(Beginning of EXERCISE INPUTS)
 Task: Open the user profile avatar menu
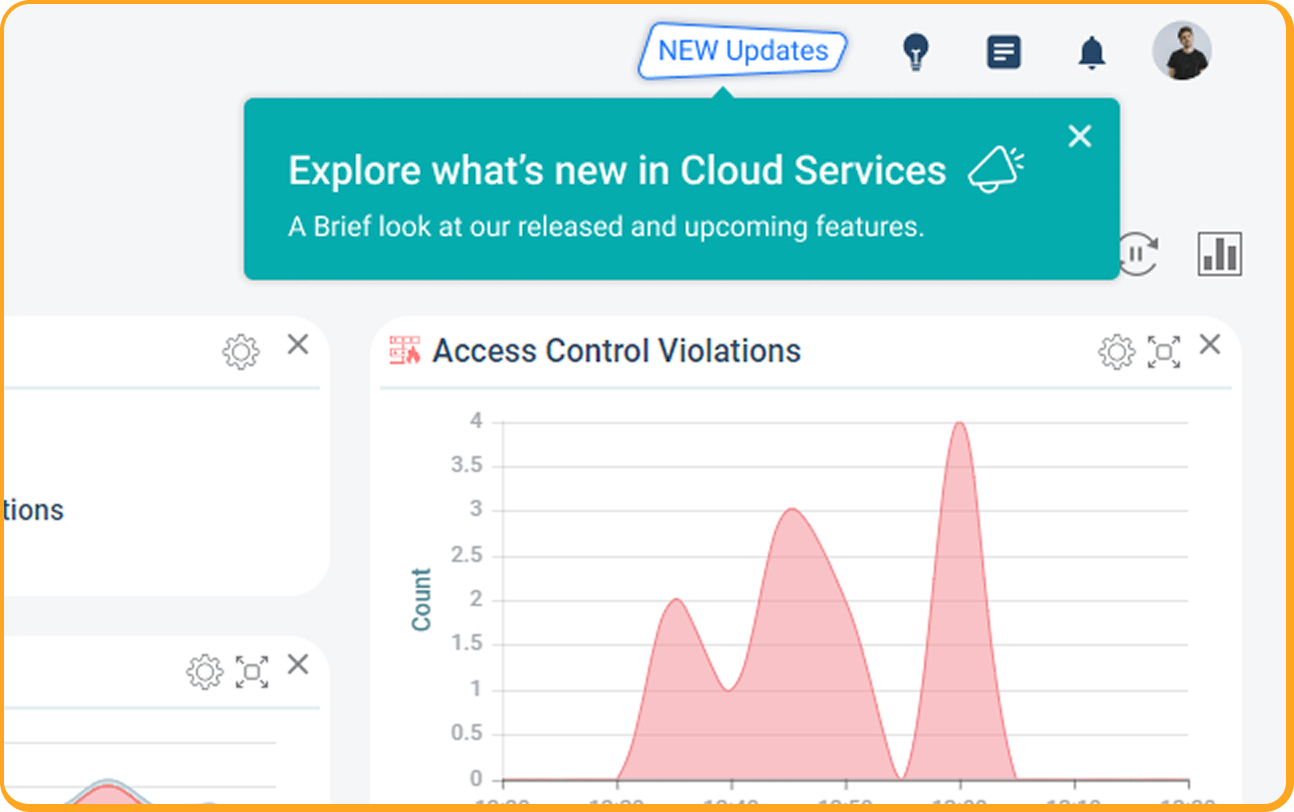[x=1181, y=51]
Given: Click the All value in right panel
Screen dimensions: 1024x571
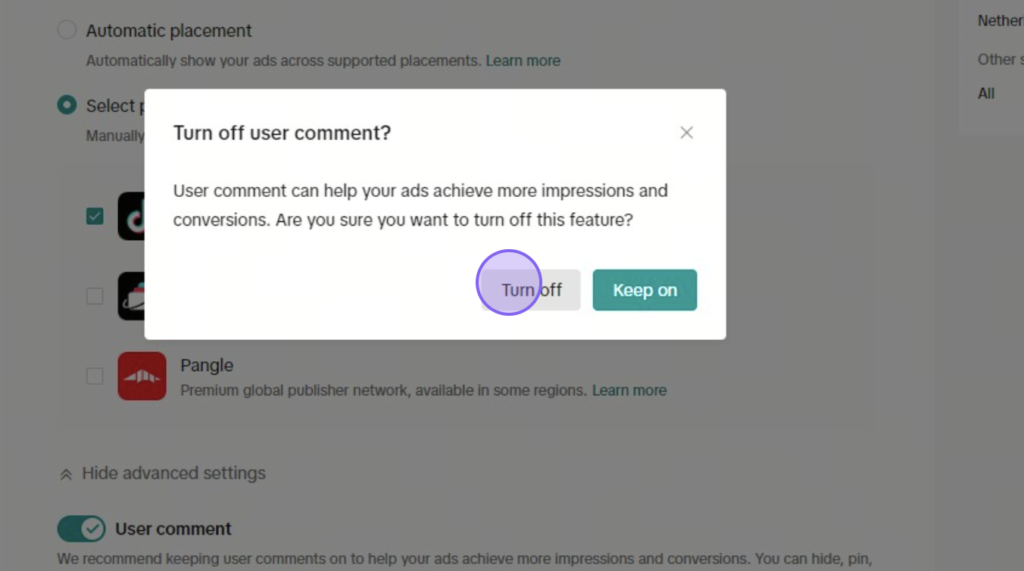Looking at the screenshot, I should click(986, 93).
(End of EXERCISE INPUTS)
▶ **TASK DETAILS**
Reproduce every line above word for word; no images.

▶ **EXERCISE OUTPUT**
 Task: Open the user profile avatar menu
[x=1181, y=51]
Given: Click the All value in right panel
Screen dimensions: 1024x571
Looking at the screenshot, I should click(986, 93).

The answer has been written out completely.